セリエA ダイレクト・レポートBACK NUMBER
「脂汗と喘ぐ息の勝者」ユベントス。
レアルを退け、CL決勝に至る95分間。
text by
弓削高志Takashi Yuge
photograph byAFLO
posted2015/05/14 14:30
CL決勝進出を果たし、喜びを爆発させるブッフォンとキエッリーニ。意外にも、ブッフォンはCLでの優勝経験がない。37歳、このチャンスを逃すわけにはいかない。
レアルが走り、ブッフォンは味方に叫び声を上げた。
一方、国内リーグ戦を休息にあて、万全の態勢で臨んできたはずのユベントスのプレーは妙に軽かった。

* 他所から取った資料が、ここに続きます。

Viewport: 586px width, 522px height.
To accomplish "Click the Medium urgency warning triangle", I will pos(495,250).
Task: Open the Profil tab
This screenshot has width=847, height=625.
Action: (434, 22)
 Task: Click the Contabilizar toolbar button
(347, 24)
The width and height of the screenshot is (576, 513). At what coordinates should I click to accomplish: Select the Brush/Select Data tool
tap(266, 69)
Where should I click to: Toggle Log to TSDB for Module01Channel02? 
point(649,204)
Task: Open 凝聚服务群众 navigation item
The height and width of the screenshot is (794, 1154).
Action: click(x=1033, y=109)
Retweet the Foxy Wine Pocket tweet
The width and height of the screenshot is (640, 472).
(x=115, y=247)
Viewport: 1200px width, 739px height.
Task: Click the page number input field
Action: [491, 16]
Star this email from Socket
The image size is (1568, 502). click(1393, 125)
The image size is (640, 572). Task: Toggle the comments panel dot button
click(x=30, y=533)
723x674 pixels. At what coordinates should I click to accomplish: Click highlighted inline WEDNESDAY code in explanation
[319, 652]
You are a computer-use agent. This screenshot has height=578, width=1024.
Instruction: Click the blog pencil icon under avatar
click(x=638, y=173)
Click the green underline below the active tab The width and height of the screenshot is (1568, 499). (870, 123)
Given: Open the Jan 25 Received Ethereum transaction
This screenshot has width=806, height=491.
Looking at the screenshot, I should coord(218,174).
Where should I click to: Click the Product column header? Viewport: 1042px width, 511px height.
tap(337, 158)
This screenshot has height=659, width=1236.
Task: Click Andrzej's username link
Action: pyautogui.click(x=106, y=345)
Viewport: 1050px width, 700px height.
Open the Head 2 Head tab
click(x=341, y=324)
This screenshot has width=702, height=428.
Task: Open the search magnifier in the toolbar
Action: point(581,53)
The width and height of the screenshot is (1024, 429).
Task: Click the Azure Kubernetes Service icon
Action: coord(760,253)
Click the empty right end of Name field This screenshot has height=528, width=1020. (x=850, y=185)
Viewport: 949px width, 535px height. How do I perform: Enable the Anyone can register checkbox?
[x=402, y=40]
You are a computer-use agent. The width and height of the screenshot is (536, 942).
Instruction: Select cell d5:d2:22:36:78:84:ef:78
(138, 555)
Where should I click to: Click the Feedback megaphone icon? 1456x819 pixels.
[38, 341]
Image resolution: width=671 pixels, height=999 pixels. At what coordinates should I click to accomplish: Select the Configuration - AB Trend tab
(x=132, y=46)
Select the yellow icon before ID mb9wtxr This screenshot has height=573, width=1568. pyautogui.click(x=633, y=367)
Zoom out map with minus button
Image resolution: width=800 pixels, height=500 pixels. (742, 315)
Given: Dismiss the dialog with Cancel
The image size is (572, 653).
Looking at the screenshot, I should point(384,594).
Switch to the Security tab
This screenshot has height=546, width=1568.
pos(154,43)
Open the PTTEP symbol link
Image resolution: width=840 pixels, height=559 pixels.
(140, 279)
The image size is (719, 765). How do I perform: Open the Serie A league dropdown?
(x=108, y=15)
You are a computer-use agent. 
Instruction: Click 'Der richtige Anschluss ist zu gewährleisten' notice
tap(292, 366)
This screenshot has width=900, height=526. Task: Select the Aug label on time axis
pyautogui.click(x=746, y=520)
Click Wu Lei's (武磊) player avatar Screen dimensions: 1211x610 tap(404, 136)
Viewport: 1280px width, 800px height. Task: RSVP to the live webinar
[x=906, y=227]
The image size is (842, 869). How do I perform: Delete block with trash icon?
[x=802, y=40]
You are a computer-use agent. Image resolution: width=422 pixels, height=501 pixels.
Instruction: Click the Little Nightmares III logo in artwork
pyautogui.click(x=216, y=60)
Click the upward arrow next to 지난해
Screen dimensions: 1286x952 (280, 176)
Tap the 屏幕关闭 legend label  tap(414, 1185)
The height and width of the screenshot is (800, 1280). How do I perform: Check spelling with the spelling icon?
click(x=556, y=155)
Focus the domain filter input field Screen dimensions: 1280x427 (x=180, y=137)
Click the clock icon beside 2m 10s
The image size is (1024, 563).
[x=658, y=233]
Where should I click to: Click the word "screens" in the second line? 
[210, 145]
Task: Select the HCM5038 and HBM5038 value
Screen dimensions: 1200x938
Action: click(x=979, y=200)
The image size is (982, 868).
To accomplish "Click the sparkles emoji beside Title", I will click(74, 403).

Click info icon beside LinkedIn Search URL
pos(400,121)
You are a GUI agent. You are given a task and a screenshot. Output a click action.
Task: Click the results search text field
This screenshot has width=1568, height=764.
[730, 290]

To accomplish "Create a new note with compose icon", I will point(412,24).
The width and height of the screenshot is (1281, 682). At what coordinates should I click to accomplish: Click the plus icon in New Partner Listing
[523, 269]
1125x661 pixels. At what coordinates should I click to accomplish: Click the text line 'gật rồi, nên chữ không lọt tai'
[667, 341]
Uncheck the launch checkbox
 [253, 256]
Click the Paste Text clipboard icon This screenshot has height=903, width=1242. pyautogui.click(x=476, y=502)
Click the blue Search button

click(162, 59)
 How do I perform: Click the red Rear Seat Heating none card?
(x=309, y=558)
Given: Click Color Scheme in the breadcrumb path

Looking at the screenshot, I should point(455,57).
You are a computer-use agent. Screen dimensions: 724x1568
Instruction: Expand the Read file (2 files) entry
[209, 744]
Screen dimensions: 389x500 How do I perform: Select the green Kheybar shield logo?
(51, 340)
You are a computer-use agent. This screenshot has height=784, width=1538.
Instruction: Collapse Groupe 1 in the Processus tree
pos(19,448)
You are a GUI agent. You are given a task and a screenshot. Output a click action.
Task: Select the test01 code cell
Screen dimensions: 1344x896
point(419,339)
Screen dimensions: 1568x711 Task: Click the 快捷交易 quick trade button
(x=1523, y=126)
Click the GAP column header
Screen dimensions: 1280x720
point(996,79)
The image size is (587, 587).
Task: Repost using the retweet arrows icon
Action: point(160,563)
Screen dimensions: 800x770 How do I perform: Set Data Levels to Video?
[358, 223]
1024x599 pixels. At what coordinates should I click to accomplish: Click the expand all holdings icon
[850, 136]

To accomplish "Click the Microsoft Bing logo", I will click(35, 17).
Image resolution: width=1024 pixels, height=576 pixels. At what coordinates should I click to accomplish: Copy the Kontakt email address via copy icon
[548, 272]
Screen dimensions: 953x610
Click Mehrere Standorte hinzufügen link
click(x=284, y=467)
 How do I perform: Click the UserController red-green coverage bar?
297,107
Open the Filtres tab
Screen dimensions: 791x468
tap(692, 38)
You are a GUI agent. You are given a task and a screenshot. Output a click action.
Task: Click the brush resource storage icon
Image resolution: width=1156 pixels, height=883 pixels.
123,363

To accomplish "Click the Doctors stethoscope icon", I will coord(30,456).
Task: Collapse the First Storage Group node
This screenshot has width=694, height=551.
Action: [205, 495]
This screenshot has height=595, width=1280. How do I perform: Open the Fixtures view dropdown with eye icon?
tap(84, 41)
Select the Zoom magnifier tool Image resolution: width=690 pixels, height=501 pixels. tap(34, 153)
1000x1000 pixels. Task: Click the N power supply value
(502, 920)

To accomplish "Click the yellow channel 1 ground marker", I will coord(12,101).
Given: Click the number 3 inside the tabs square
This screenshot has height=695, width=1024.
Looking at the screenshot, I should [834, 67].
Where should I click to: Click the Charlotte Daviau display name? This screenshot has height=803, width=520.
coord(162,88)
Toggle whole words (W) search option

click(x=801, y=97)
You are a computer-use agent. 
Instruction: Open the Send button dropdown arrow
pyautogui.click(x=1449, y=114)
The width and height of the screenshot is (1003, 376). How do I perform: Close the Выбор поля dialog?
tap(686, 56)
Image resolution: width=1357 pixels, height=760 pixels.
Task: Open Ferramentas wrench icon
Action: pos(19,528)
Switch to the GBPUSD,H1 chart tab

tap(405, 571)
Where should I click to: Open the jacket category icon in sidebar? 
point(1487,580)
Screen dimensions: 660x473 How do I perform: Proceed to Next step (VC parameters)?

この日、伊紙『ガゼッタ・デッロ・スポルト』は、今大会の決勝トーナメントに出場した全チームの走行量を示すデータ記事を掲載している。
ベスト4に残ったチームのうち、現王者レアルの試合平均走行距離が108km弱なのに対し、トップのユベントスは116kmも走破していた。先に王手をかけたトリノでの1戦目も、ユーベが運動量で圧倒した。
しかし2ndレグでは、先制したレアルがまるで1戦目のユベントスと入れ替わったかのように前線からしっかりとプレスに入り、ペナルティエリア内でも人数をかけて守備を固めた。
指揮官アンチェロッティは、1戦目で狙われたDFセルヒオ・ラモスのサイドハーフ起用を捨て、本職のセンターバックに戻している。これによって安定した4バックが、ユーベの中盤を分断した。
41分、C・ロナウドとFWベンゼマが、速攻から立て続けに惜しいシュートを放った。
ユベントスの守護神ブッフォンは、あまりにも簡単に自陣侵入を許す守備陣へ、たまらず大声をあげた。MFピルロやMFマルキージオ、そしてカリアリ戦で2カ月ぶりに復帰したばかりのMFポグバで組まれた中盤がパスミスを連発し、ボールをキープできていなかったのだ。
レアル育ちのモラタが左足で起死回生の同点弾。
ベルリンまで、あと45分。
“白い巨人”の勢いは、止まらないかに見えた。
しかし、青いアウェー用ユニフォーム姿のユベントスは、57分のセットプレーでついに目を覚ました。
エリア右サイドのFKを、MFピルロが蹴り込む。こぼれ球を拾ったMFビダルが左前方へ素早く展開し、MFポグバが頭で競り合いながら、ゴール前へつなぐ。
ボールを胸トラップで受けたFWモラタは、その落ち際を左足で低く叩きつけた。シュートはGKカシージャスの手を弾き、レアルのゴールネットへ突き刺さった。1-1のスコアなら、ベルリンへ行くのはイタリアの“老貴婦人”だ。
起死回生の同点弾を決めたFWモラタは、この日も派手なゴールパフォーマンスを己に禁じていたという。育成年代からサッカー選手として育ててくれた古巣への敬意を表すためだ。もみくちゃにされた仲間たちの輪から解放されると、モラタは胸の前で小さく十字を切った。